Thursday, September 29, 2005

The Safest Places

You know how when pets or young children are scared and they go to a place that makes them feel safe? I was wondering today what that place would be for me. You know, in case I ever turn into a scared pet.

My first response would be the floor next to my bed and night stand. It's a small little nook at the back of the apartment where I feel tucked away and hidden. But then I thought more about it, and I think that the place that would feel most safe to me in all the world would actually be the floor next to my parents bed on the side my dad sleeps on.

Obviously, I've got a strange thing with floors next to beds. But aside from that, I think the space next to where my dad sleeps is where I'd feel safest because (a) It's in my family home where I lived for a good majority of my life, (b) it's close to the space my dad occupies (when he sleeps) and he probably makes me feel safer than anyone I know (followed closely by my mom and my friend KM), and (c) it's way back in the corner of the house and hidden from view.

I'm not sure what all this says about me, psychologically.
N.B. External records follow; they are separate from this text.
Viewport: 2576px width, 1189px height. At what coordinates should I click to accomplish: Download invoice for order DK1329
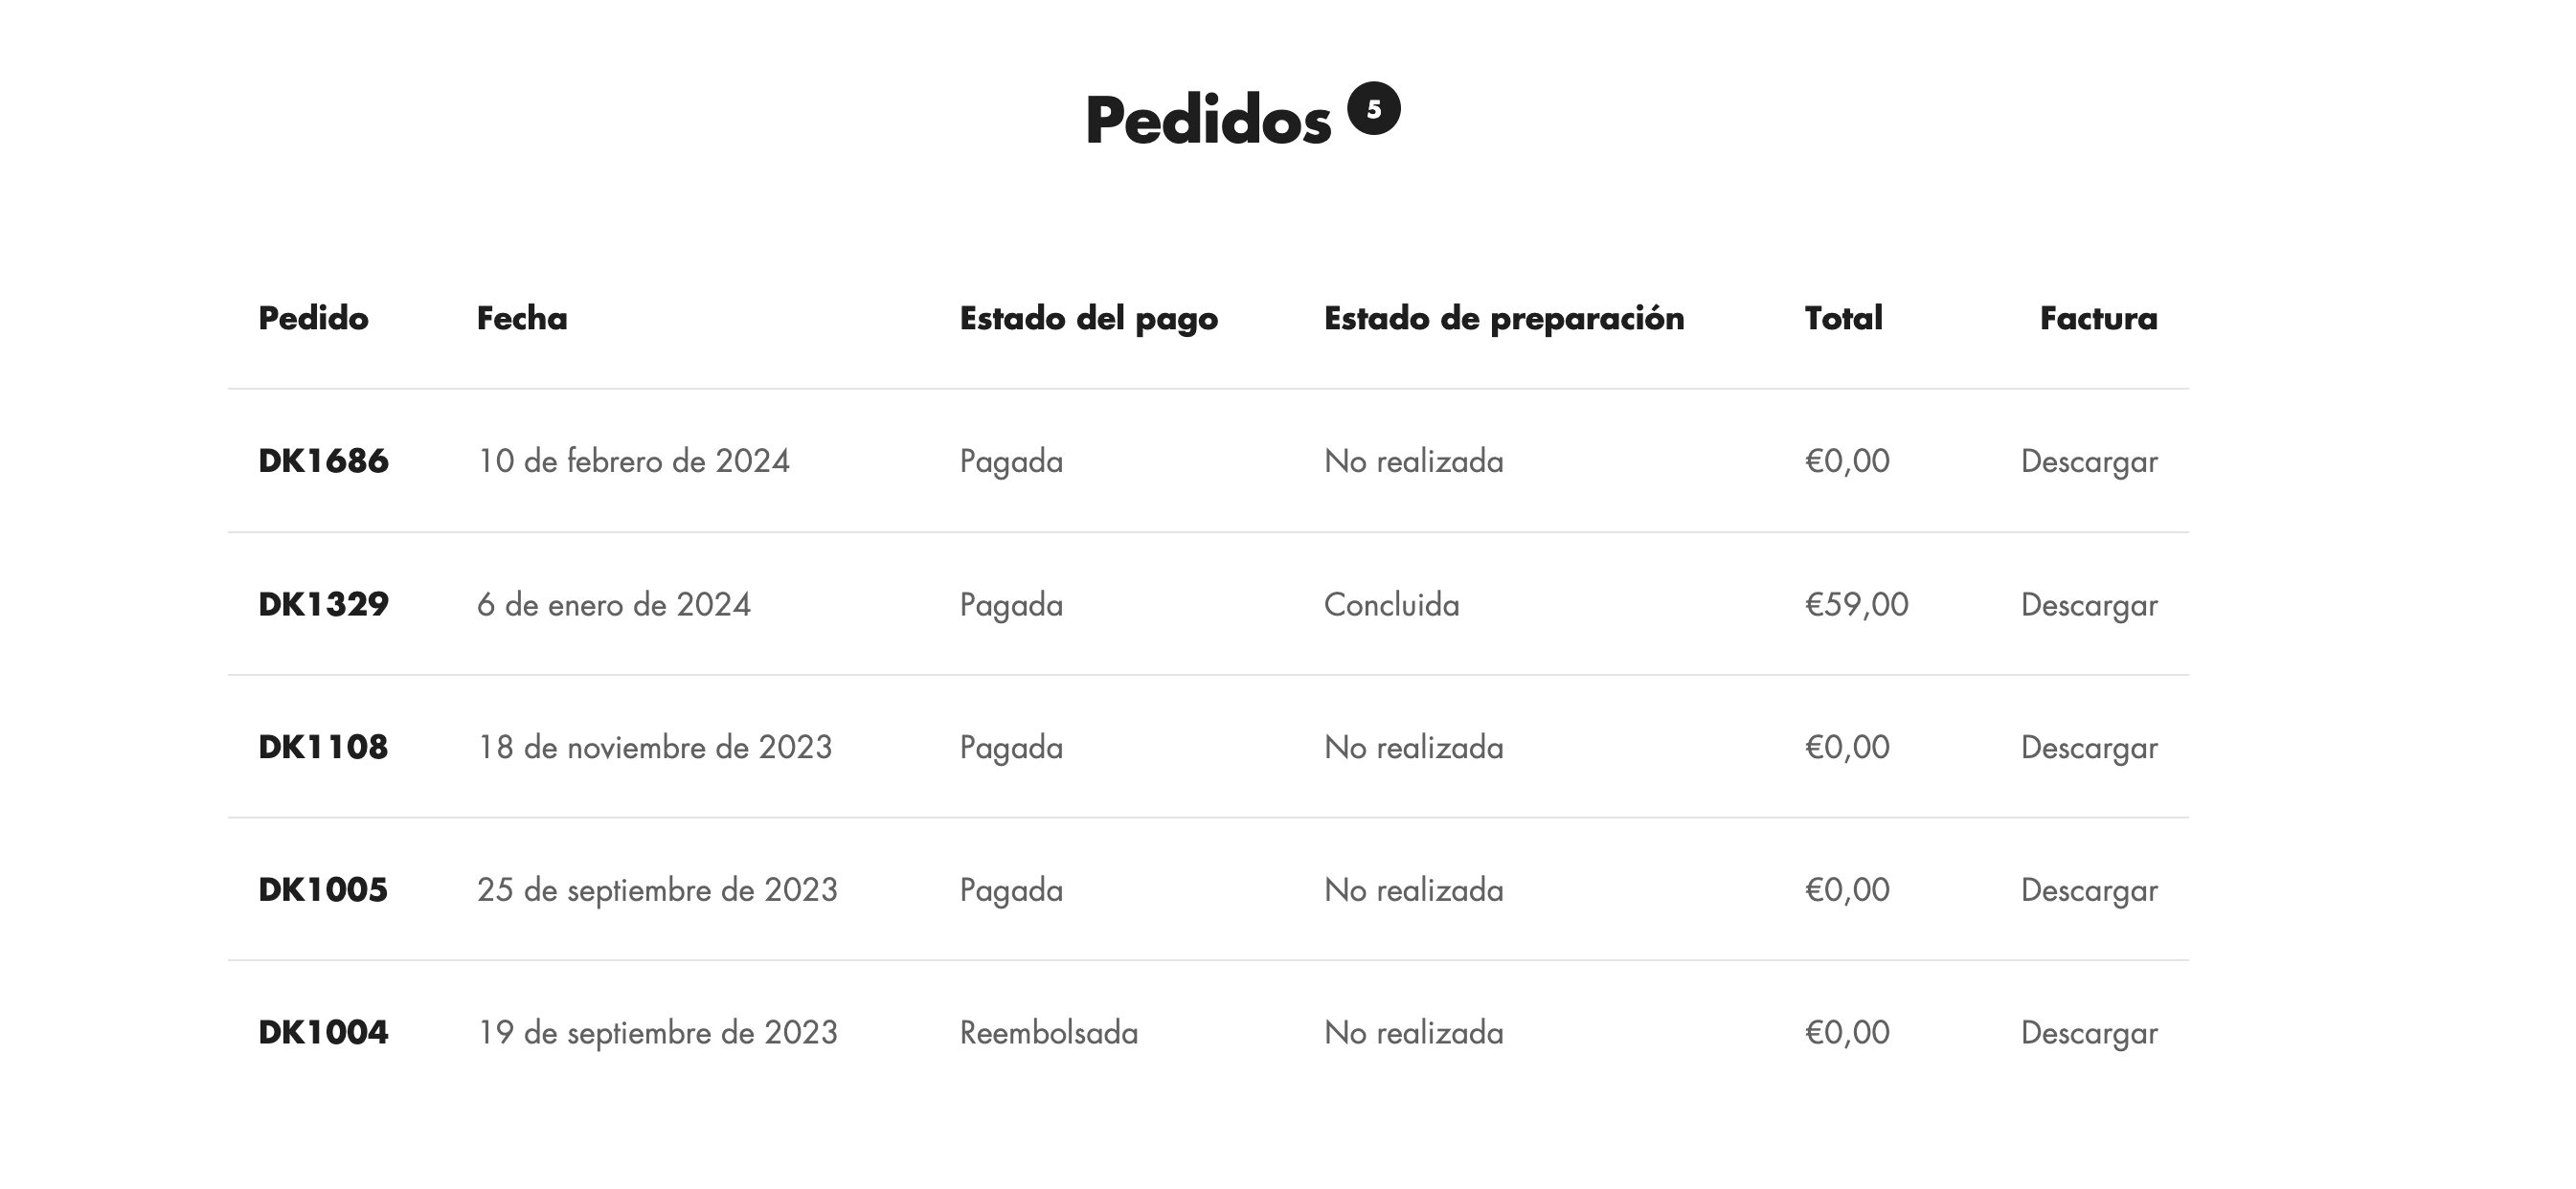click(2089, 605)
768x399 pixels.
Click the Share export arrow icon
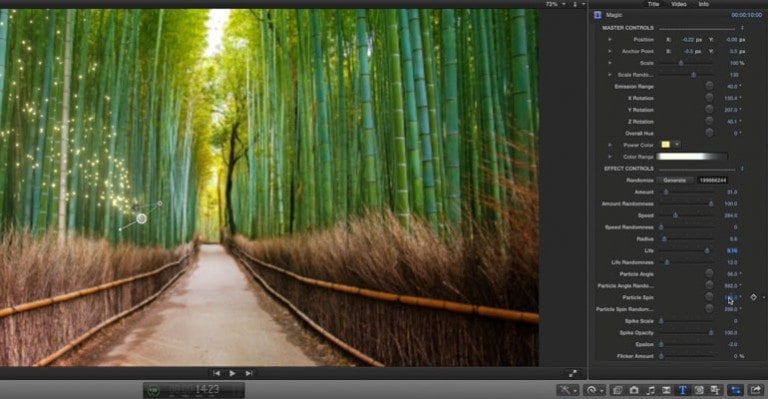[756, 390]
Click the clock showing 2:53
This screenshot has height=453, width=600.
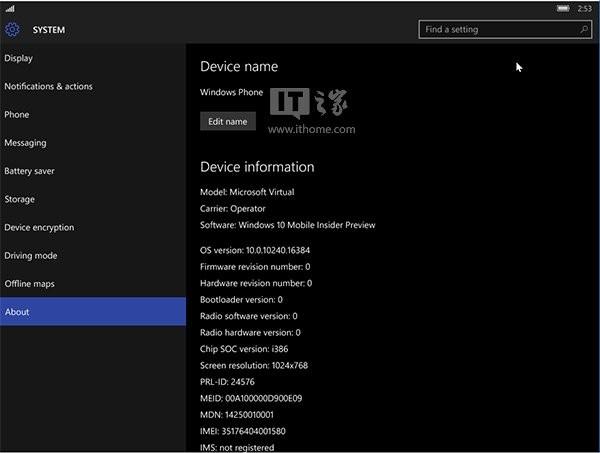(584, 8)
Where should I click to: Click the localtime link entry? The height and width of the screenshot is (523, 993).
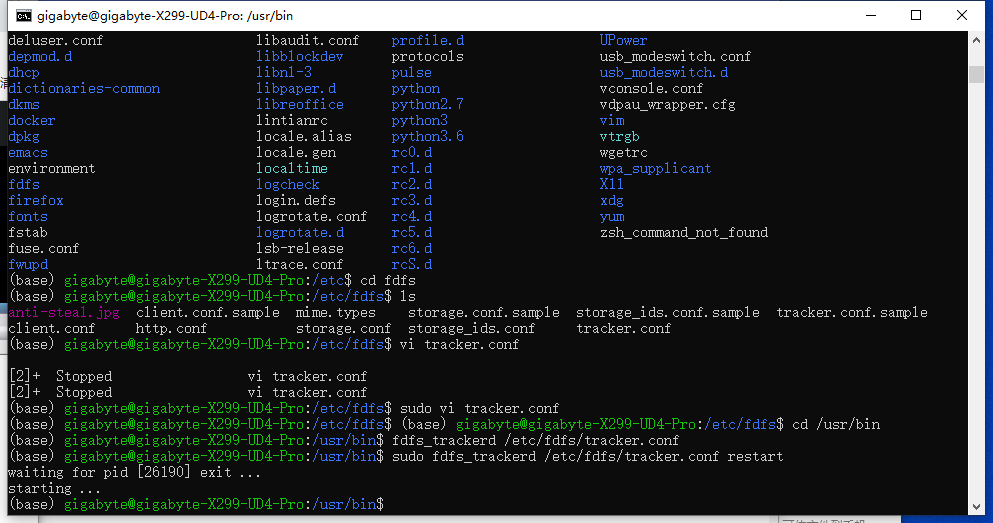tap(292, 168)
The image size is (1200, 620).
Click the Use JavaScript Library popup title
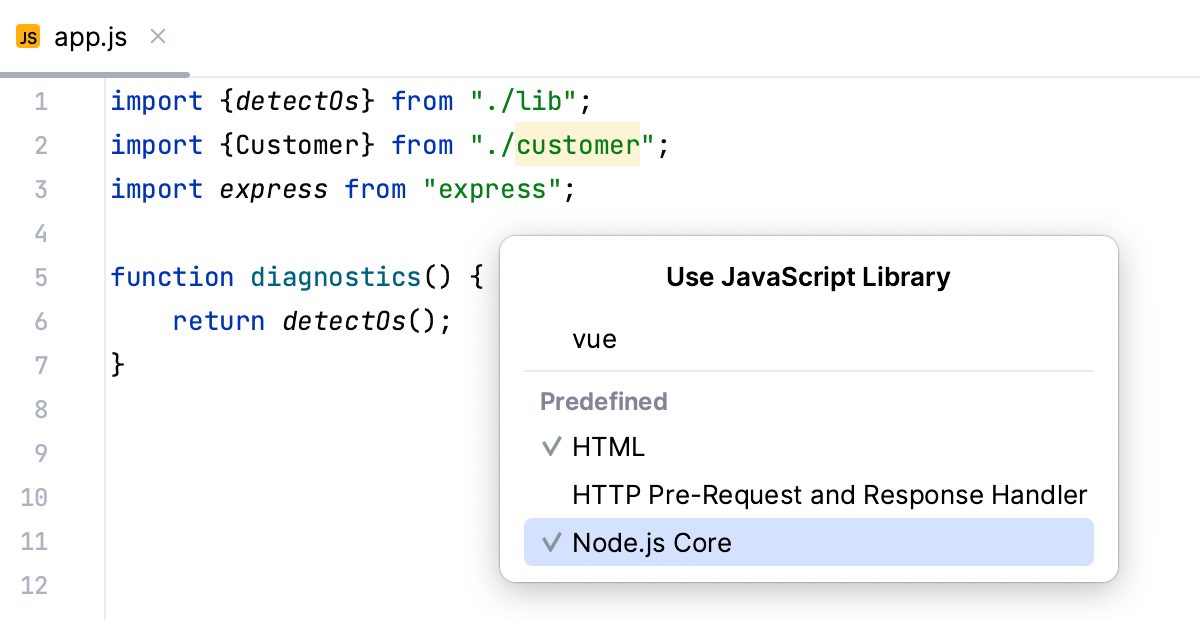(808, 277)
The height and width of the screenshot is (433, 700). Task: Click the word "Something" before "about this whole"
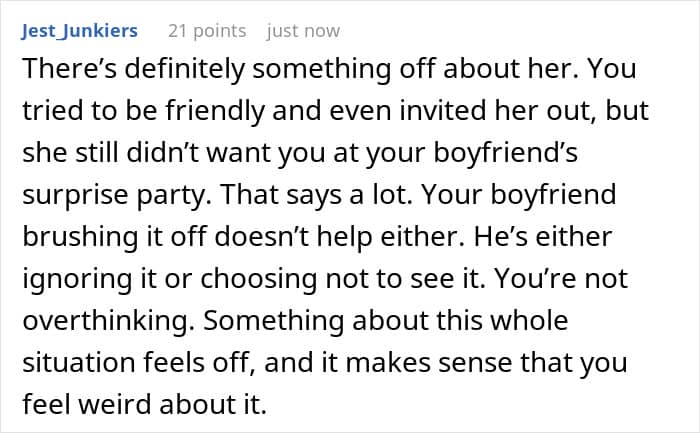274,321
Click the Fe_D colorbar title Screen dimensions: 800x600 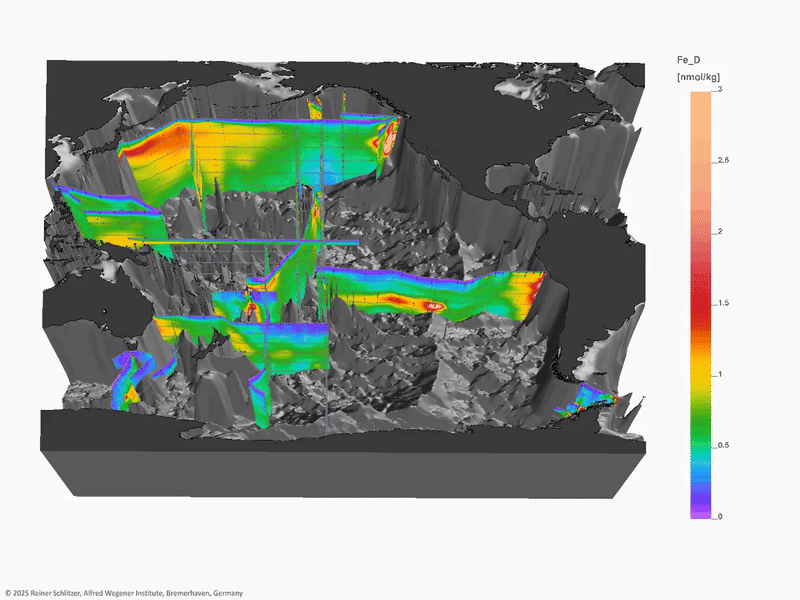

I guess more of an interesting question to think about is why I feel an urge to think about those spaces that make me feel safe. There's a lot of change going on around me lately. Changes for me personally but also for many people I know. More and more I feel uncertain about everything--who I am, where I'm going, if I'm doing the right things, etc. Fall is here and the weather is unusually hot. It's like the whole world is in a unique period of transition and on some level that is scary.

Maybe figuring out my "safe place" was sort of like the emotional equivalent of packing an earthquake kit full of canned food and bottled water.